# searching for barns in the upper east coast



## Gingerrrrr (Feb 12, 2008)

help! i currently have 1 horse and am boarding at a private farm. theres only about 5 horses there including my horse 1 other boarder and 3 of the BO horses. i want to move into a barn with more people my age or any people in this case who i could go riding with. usually i'm at the barn alone and theres nowhere to ride besides the pasture which i really cant ride in because the BO doesn't want me to "wreck" the field. she is building a ring but its so small that the highest we could jump is up to 2'' and thats on a diagnol and i still dont think thats even safe. the highest i can pay is $300 and i would like an indoor or outdoor or both. please help!


----------



## Gingerrrrr (Feb 12, 2008)

rstrewya


----------



## appylover31803 (Sep 18, 2007)

Where exactly do you live? I don't really need a zip, but like a town or something. I live just about an hour away from NYC in Sussex County, NJ and the barn i board at, though it isn't the nicest looking and all, they do have an indoor and numerous outdoor arenas. The most expensive board there is $440 and i believe the lowest is under $300 (but that's pasture turn out with no stall). There are also a lot of kids there that are under 18. I'm going to say mostly around 15 or 16. The people are nice, as long as you comply with their rules, and I could tell you more about that.

I'll definitely help you find a place.


----------



## Gingerrrrr (Feb 12, 2008)

im sorta hesatint about giving out where i live lol


----------



## appylover31803 (Sep 18, 2007)

i completely understand that. Maybe a state and county?


----------



## appylover31803 (Sep 18, 2007)

Rows of pointing data
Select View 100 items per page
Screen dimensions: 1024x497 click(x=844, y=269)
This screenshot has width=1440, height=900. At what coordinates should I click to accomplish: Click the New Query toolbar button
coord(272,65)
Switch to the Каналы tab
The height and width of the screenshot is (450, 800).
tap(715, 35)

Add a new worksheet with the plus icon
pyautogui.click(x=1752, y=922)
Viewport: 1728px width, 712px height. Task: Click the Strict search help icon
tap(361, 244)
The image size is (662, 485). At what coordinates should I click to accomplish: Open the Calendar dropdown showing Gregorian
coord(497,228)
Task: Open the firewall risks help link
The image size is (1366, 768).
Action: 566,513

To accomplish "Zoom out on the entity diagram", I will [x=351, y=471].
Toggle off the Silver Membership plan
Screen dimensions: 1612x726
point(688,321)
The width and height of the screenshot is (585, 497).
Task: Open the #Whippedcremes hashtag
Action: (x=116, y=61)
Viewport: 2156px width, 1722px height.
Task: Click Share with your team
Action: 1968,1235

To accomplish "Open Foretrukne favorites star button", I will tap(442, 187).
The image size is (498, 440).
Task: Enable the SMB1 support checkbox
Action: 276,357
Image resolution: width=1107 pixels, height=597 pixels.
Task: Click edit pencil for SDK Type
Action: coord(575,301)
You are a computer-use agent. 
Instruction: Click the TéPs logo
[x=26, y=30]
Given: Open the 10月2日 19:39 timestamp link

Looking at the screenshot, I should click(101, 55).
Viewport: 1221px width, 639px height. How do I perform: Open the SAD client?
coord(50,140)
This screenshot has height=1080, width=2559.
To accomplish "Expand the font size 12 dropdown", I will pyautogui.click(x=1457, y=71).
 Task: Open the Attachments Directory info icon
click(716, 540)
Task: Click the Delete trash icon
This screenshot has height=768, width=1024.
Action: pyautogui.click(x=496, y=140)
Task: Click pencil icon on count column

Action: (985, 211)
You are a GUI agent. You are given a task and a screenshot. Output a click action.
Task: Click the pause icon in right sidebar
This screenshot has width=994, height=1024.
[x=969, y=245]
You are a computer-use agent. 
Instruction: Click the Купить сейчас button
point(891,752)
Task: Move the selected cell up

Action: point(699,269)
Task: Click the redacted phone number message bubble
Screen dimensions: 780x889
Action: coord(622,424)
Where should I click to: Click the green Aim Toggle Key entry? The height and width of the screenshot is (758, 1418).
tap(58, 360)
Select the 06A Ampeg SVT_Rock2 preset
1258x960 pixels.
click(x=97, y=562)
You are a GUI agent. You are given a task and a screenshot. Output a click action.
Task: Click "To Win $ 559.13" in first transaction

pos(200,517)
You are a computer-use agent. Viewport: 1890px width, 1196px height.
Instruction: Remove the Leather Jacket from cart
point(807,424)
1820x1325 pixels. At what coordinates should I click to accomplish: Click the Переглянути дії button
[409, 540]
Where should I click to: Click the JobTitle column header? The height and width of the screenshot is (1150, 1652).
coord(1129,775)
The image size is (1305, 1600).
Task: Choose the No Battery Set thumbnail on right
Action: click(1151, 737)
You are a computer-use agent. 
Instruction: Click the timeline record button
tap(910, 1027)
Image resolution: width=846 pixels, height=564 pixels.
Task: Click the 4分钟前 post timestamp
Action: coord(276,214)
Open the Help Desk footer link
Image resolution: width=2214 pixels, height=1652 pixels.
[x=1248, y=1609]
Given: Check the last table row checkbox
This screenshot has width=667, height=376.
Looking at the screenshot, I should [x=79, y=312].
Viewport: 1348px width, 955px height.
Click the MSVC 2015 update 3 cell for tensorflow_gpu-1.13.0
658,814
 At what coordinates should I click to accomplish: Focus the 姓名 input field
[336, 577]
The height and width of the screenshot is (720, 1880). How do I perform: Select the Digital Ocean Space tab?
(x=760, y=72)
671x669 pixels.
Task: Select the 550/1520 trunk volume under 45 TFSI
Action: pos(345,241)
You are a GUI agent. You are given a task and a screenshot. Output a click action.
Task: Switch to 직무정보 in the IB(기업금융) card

TASK INSTRUCTIONS -
A) In the barn-search thread, write out again the part that opens with the words containing "Where exactly do" and closes with "find a place.", swapping "Sussex County" for "Warren County".
B) Translate this sentence from the barn-search thread into Spanish: "The people are nice, as long as you comply with their rules, and I could tell you more about that."
C) Answer these from the barn-search thread:
(i) What is the most Gingerrrrr can pay for board?
(ii) What is the most expensive board at the barn where appylover31803 boards?
(iii) About how far from NYC does appylover31803 live?

SOLUTIONS TO THE PROBLEMS -
A)
Where exactly do you live? I don't really need a zip, but like a town or something. I live just about an hour away from NYC in Warren County, NJ and the barn i board at, though it isn't the nicest looking and all, they do have an indoor and numerous outdoor arenas. The most expensive board there is $440 and i believe the lowest is under $300 (but that's pasture turn out with no stall). There are also a lot of kids there that are under 18. I'm going to say mostly around 15 or 16. The people are nice, as long as you comply with their rules, and I could tell you more about that.

I'll definitely help you find a place.

B) La gente es amable, siempre y cuando cumplas con sus reglas, y podría contarte más sobre eso.

C)
(i) $300
(ii) $440
(iii) About an hour